Magdeburg l Sachsen-Anhalts Ministerpräsident Reiner Haseloff (CDU) strebt in der Corona-Krise eine regional differenzierte Zuschauer-Lösung für den Sport an. So könnten gering belastete Städte wie Magdeburg und Halle zum Saisonstart wieder einen Teil ihrer Stadien und Sporthallen für Fans öffnen – in höher belasteten Regionen hingegen blieben die Arenen weiterhin zu, sagte Haseloff am Dienstag (11. August) der Volksstimme. „Wir brauchen einen Einstieg in den Publikumssport.“ Zuvor hatten sich die Ministerpräsidenten der Länder in einer Telefonkonferenz darauf verständigt, bis Ende August zu klären, ob und wie eine solche differenzierte Lösung bundesweit umgesetzt werden kann. „Bis dahin wissen wir auch, wie sich die Infektionszahlen nach Rückkehr der Urlauber und mit Schulbeginn entwickelt haben“, sagte Haseloff.

Vereine und Städte müssen Fragen klären

In zwei Wochen soll es die nächste Ministerpräsidentenkonferenz dazu geben. Sachsen-Anhalts Regierungschef setzt darauf, dass sich alle Länder einvernehmlich auf ein regional differenziertes Vorgehen einigen. „So bekommen wir den Sport schneller wieder in Gang.“ Allerdings müssten Vereine und Städte noch einige Fragen klären. So müsse sichergestellt werden, dass sich vor den Stadien keine großen Menschentrauben bildeten.

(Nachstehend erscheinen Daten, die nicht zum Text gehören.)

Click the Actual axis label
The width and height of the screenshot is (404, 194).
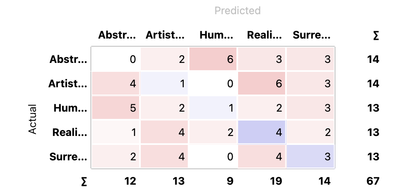click(x=32, y=119)
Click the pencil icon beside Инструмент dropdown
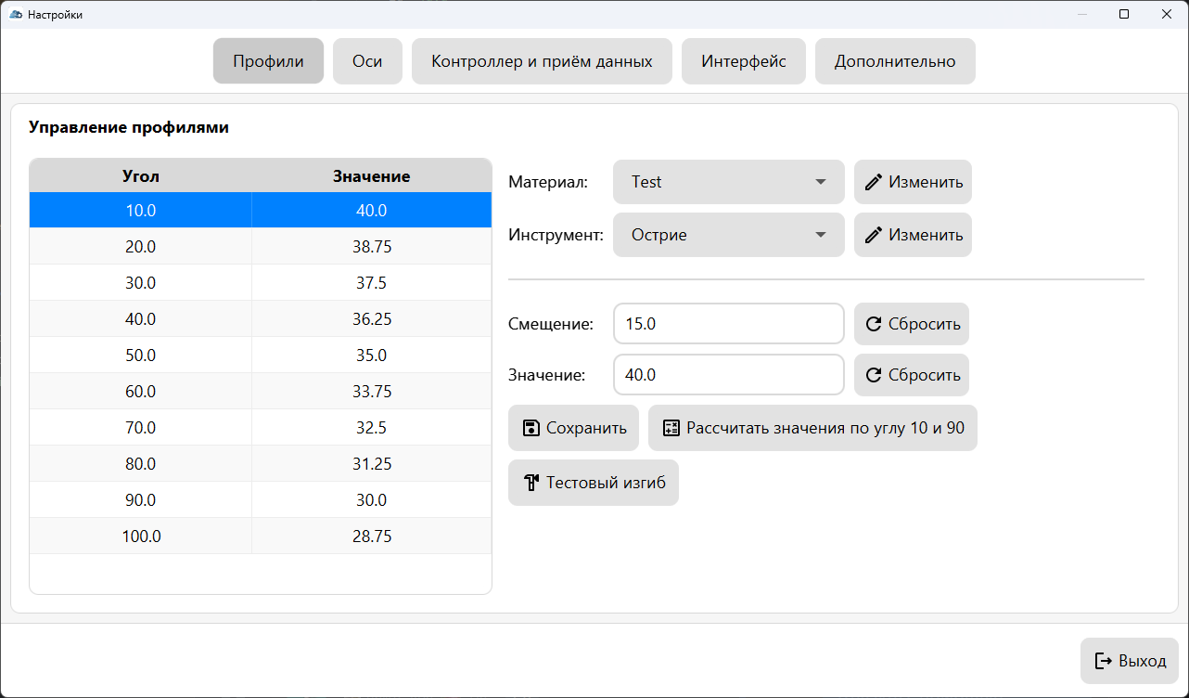Image resolution: width=1189 pixels, height=698 pixels. 873,235
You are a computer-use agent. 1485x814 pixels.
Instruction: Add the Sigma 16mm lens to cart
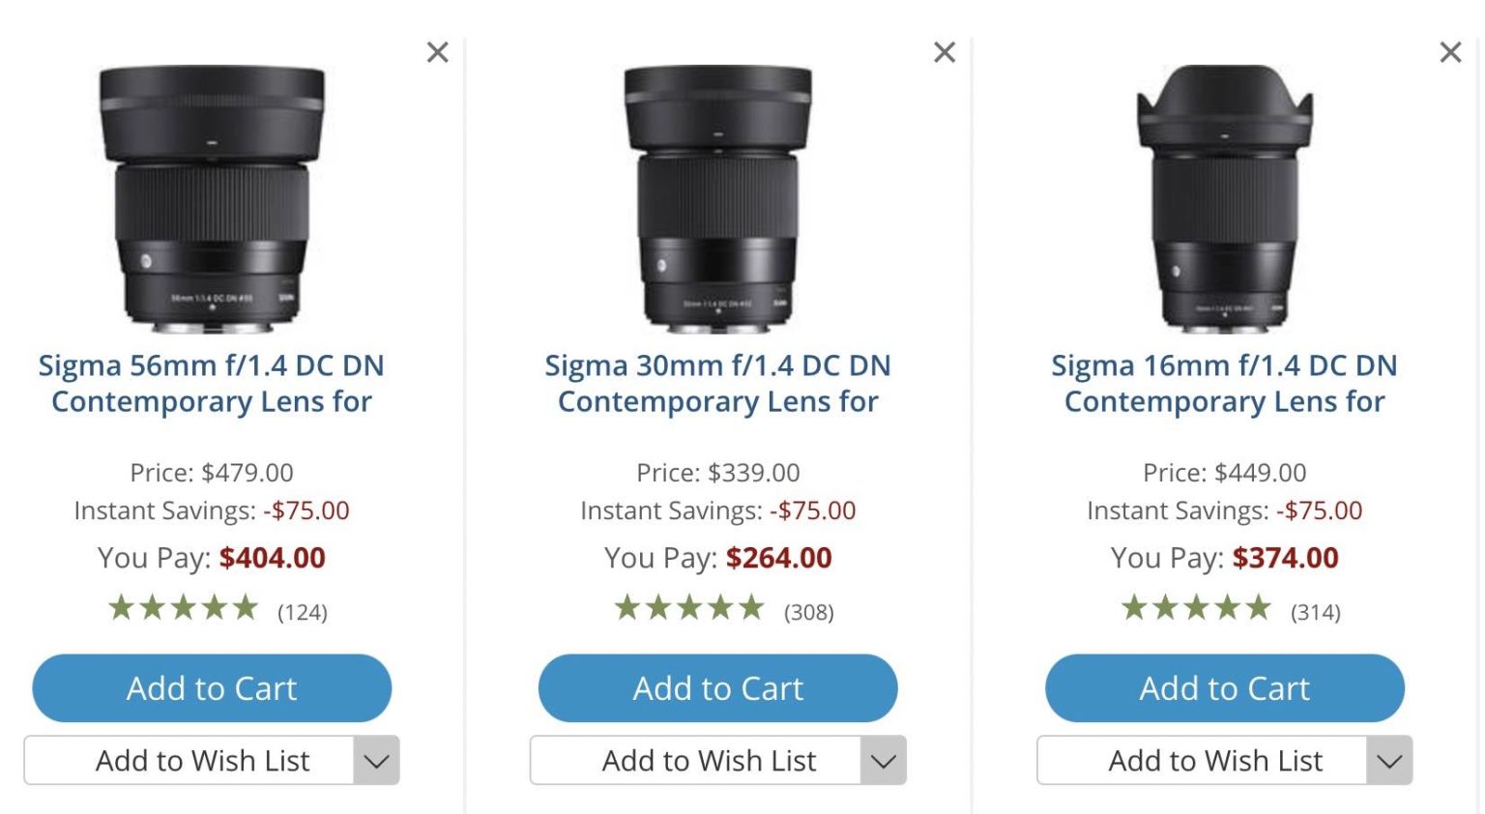pos(1224,688)
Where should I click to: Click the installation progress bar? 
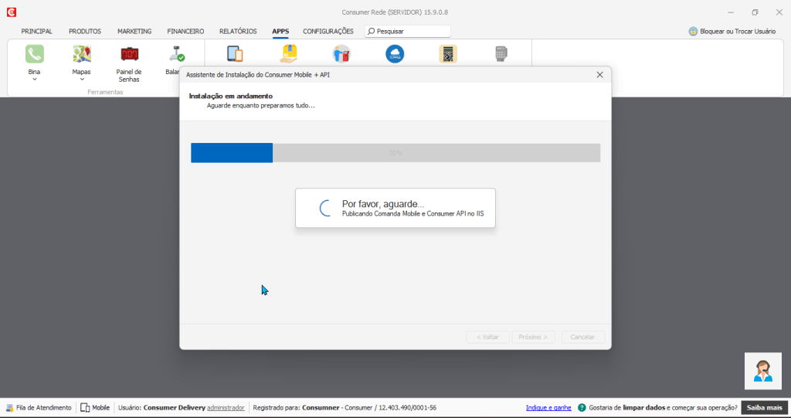coord(396,153)
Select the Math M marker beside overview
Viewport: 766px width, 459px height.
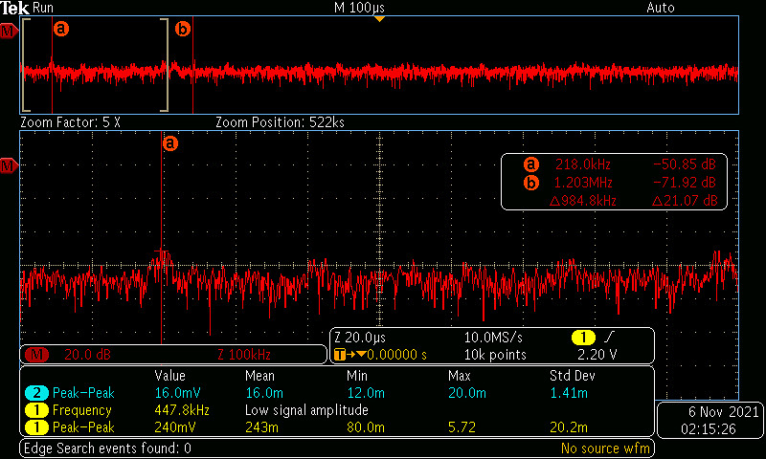9,32

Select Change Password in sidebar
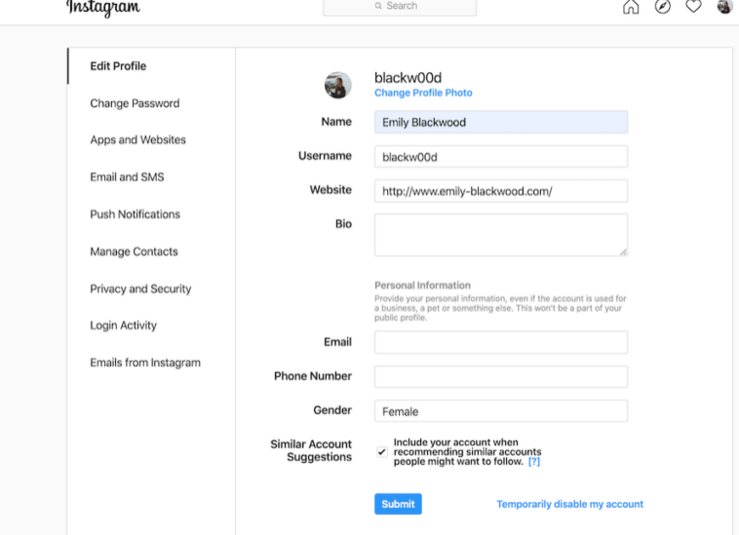pyautogui.click(x=135, y=103)
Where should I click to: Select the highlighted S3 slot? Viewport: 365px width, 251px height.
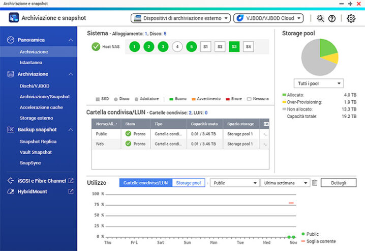[x=234, y=47]
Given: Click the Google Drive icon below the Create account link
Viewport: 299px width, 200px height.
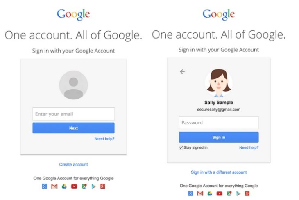Looking at the screenshot, I should tap(64, 186).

Die Fußballsaison startet in der 1. und 2. Bundesliga und in Sachsen-Anhalt für den 1. FC Magdeburg und den Halleschen FC in der 3. Liga am 18. September. Im Oktober folgen die Handballer des SC Magdeburg in der Bundesliga.

Die Gesundheitsminister der Länder hatten sich am Montag noch gegen eine Rückkehr der Fans bis zum 31. Oktober ausgesprochen.